# RSA-Encryption

Authors: Caleb Kellett, Heather DeHaven

### What is the problem?

We will implement an RSA cryptosystem. The user will give two primes and a message to either encrypt or decrypt. Our program will find the needed integers for the rest of the public key and private key for decryption. It will successfully encrypt and decrypt messages with those keys. To do so, we will have to implement functions to find the greatest common divisor of two integers, check if integers are prime, and find an inverse modulo m.

### What is the something extra?

We will be researching how RSA encryption works, and create our own implementation. We will also create an interface to store / receive keys and to input encrypted/unencrypted data. We will be evaluating how useful Haskell is for this purpose in regards to both the interface and the encryption.

### What did we learn from doing this?

(This should be written after you have done the work.) What is the bottom-line? Is functional programming suitable for (part-of) the task? Make sure you include the evidence for your claims.

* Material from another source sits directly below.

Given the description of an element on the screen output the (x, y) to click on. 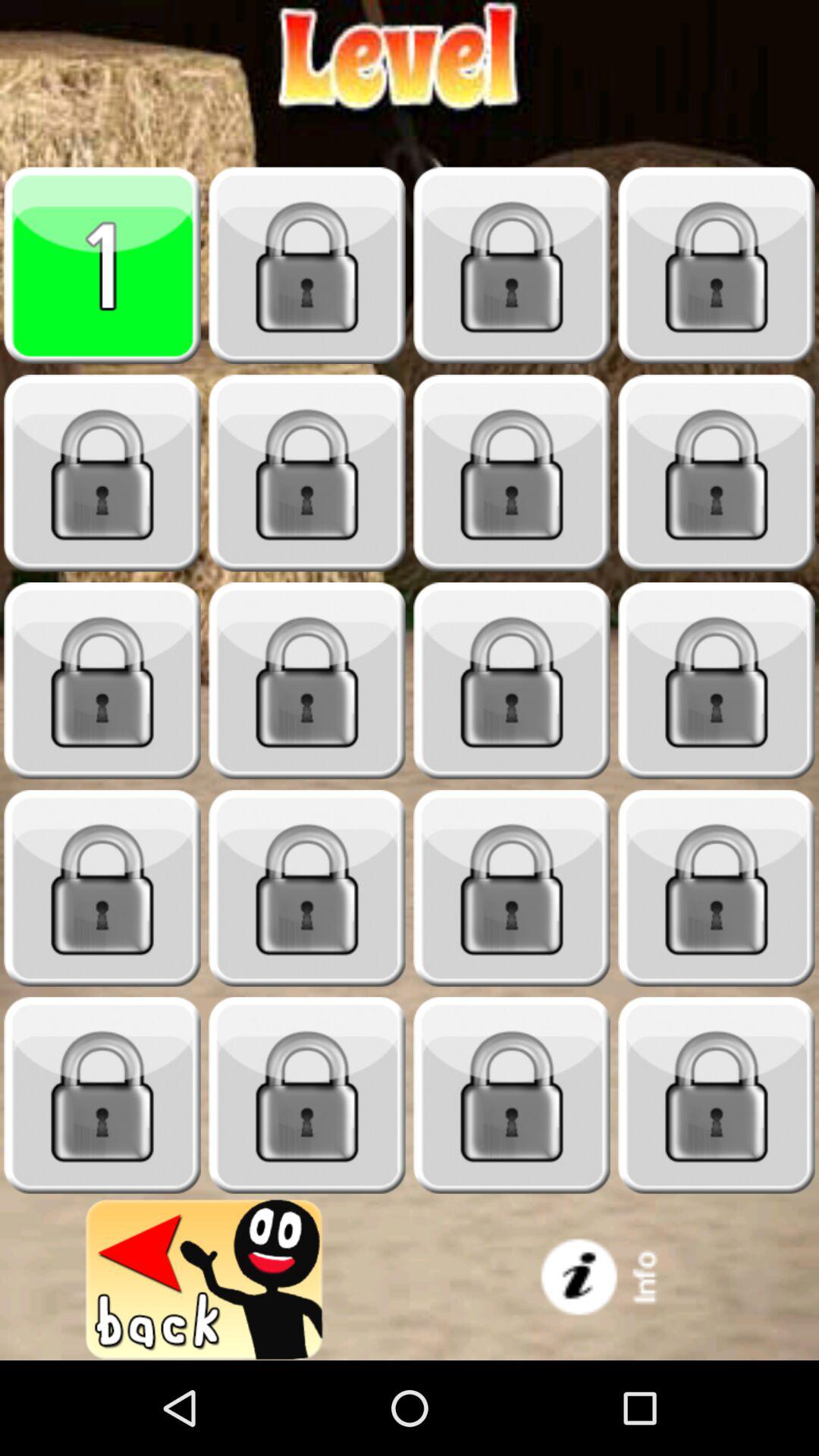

In our RSA Encryption implementation, we really made use of Haskell's list comprehensions for calculations like identifying if an integer is prime and generating the public and private keys, e and d, making what may be in other languages very large programs instead very compact. We also utilitized Haskell's map functions to map the message to numbers and apply the encryption function to each number and apply the decryption function to each number and map back to letters. Guards also allowed us to quickly and easily write our functions to map letters to numbers and numbers to letters; in other languages, we would have needed to use a switch.

For the UI, the IO makes it simple to organize and separate the sections of the program. Each step has it's own do block. If the user types in the incorrect input, the necessary do block calls itself to begin again, avoiding the user having to restart the entire program. However, the user needs to input Integers and lists of Integers for our program. The IO makes all inputs Strings. For each Integer and list of Integers, we needed to them to a Maybe Integer, check if they were all Justs (if there were Nothings, restart the do block), then cast to a Integer for our functions to use. Overall, the IO made the UI easy to organize and manage.

For these reasons, we found functional programming to be very suitable for an encryption type program.